Les hydrolats sont aussi sensibles à la lumière, à la chaleur et à l’oxydation de l’air, raison pour laquelle ils sont d’une part proposés en général flacons de verre sombre, qui doivent d’autre part être idéalement conservés au frais, toujours refermés après usage. Le verre bleu est préconisé, car il bloque les UV. Mais étant constitués principalement d’eau et de molécules d’origine végétales, ils sont facilement contaminés par des germes (moisissures en particulier). Pour cette raison, ils sont parfois additionnés d’alcool (ou, en cosmétique bio, de conservateurs agréés, du type alcool benzylique ou acide déhydroacétique), ce qui permet d’obtenir une durée de conservation plus longue, sinon limitée à quelques mois voire quelques semaines à peine. Il faut bien vérifier la date d’utilisation optimale inscrite sur l’étiquette (12 à 24 mois souvent), et une fois ouverts, leur durée de vie ne dépasse pas 2 à 3 mois. Dès qu’une odeur suspecte (inhabituelle et/ou désagréable) apparaît, il ne faut plus utiliser le produit, de même que lorsqu’on constate la présence d’un voile blanc, signe d’une détérioration de la qualité microbiologique.

Il va de soi qu’il faut privilégier les hydrolats certifiés bio, encore mieux lorsqu’ils sont purs et sans conservateurs, ce qui est en général le cas des hydrolats en qualité alimentaire (mais ce qui en réduit la durée de vie). A ce propos, il faut savoir que certains hydrolats sont certifiés selon le cahier des charges alimentaire bio (logo AB ou « feuille verte » européenne), alors que d’autres, enregistrés comme produit cosmétique (ce qui fait d’ailleurs que la TVA appliquée est de 20 % et non de 5,5 % comme avec un produit alimentaire), sont certifiés selon un cahier des charges de cosmétique naturelle et bio (Cosmébio, Cosmos, NaTrue…).

Légalement, un produit ne peut pas être à la fois classé alimentaire et cosmétique. Mais il va de soi qu’un hydrolat en qualité alimentaire peut aussi être utilisé à des fins cosmétiques. Par contre, un hydrolat cosmétique peut donc contenir des conservateurs. Certes, en cosmétique bio, les conservateurs généralement employés (alcool benzylique et acide déhydroacétique) sont également autorisés en alimentaire (sous les références respectives E1519 et E265), mais pas aux mêmes doses. Et un hydrolat cosmétique non certifié bio est susceptible de contenir d’autres types de conservateurs. Par principe, il ne faut donc pas faire un usage alimentaire d’un hydrolat cosmétique.

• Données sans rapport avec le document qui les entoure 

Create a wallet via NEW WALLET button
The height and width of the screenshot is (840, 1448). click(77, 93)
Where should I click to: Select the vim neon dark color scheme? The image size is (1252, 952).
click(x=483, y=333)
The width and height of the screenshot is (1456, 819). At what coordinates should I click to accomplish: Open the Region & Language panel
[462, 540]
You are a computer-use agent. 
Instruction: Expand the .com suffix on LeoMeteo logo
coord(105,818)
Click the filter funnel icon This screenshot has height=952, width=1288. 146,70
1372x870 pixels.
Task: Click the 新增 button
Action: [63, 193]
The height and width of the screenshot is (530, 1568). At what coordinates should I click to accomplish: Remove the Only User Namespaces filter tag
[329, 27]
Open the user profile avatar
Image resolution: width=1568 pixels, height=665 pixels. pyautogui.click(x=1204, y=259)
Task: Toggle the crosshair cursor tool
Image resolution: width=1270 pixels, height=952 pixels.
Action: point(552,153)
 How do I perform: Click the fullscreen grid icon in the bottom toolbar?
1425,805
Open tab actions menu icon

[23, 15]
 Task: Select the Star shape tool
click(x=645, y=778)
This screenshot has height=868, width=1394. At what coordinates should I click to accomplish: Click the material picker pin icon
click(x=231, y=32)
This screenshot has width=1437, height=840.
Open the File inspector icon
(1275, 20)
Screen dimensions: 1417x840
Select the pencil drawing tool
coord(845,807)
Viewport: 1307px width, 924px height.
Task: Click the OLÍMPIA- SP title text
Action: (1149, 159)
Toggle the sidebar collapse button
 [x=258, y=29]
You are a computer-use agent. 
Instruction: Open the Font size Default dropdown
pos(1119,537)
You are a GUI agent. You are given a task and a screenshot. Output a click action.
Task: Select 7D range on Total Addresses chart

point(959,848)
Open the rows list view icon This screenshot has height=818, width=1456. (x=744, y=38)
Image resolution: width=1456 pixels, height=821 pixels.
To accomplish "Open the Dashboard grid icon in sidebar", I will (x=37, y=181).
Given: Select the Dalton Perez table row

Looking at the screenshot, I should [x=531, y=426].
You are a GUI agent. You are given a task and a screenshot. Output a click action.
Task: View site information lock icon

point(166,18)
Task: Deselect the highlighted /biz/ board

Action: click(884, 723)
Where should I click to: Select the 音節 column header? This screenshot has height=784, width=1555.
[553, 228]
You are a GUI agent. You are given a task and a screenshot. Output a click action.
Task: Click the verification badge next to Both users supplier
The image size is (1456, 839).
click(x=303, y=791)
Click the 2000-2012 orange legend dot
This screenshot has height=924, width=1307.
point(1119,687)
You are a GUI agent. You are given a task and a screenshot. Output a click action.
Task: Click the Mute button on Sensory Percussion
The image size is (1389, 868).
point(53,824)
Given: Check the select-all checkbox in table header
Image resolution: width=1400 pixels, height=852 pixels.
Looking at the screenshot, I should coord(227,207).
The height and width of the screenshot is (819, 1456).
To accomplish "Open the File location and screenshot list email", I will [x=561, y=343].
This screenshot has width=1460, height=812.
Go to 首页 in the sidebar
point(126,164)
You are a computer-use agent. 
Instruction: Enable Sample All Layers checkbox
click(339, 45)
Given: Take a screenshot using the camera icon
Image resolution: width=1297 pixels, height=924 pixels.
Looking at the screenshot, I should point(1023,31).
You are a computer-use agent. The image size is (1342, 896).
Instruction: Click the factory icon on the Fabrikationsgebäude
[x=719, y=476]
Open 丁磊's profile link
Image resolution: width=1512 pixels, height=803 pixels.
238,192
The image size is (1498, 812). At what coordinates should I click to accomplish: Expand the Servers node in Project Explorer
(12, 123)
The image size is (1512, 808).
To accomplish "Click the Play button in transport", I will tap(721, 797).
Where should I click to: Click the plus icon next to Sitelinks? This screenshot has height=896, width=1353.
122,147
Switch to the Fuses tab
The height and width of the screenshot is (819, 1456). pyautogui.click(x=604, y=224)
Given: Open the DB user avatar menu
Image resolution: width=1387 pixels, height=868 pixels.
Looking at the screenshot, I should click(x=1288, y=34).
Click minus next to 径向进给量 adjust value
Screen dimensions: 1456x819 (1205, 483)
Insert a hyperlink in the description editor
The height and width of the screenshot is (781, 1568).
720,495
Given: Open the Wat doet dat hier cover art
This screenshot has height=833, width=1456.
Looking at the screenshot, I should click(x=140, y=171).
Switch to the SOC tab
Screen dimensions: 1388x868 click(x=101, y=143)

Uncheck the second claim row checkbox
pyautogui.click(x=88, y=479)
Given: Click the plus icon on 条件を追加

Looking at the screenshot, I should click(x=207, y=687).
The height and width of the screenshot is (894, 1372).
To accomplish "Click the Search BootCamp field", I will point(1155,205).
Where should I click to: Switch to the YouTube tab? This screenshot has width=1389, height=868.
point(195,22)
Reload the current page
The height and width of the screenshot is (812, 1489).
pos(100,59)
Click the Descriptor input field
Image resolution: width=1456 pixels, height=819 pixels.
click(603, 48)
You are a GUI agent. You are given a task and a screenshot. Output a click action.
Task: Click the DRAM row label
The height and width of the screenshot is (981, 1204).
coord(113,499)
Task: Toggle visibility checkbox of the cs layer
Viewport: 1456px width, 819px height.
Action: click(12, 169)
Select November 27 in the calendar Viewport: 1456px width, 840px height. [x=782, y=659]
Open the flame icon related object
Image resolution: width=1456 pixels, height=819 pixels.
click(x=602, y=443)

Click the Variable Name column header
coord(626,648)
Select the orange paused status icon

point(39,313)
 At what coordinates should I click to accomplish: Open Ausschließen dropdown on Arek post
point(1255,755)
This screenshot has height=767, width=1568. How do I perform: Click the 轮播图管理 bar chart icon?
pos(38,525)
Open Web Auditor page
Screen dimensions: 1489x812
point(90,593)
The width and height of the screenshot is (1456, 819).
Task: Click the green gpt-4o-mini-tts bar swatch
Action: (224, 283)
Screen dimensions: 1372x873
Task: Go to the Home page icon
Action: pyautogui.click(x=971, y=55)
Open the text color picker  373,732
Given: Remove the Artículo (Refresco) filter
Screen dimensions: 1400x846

On préfèrera si possible les marques qui ont un minimum « d’envergure commerciale » et d’expérience sur le marché. Car nonobstant les efforts certains et sympathiques que peuvent faire de petits producteurs artisanaux, les risques qualitatifs, microbiologiques surtout, sont plus élevés dans le cas d’une production artisanale.

 
Les utilisations alimentaires des hydrolats sont innombrables, les smoothies étant un exemple parmi d’autres (Photo Pixabay Ben02387787).
  Enfin - et nous renvoyons pour cela à la définition de la Pharmacopée au début de cet article – il faut être vigilant à la dénomination des produits. Seuls les vrais hydrolats (et eaux florales) sont dignes d’attention. Il ne faut pas les confondre avec les eaux végétales aromatisées, fabriquées avec des arômes végétaux mis en solution dans de l’eau ou par distillation d’huiles essentielles.

La composition de ces produits n’a rien à voir avec les vrais hydrolats.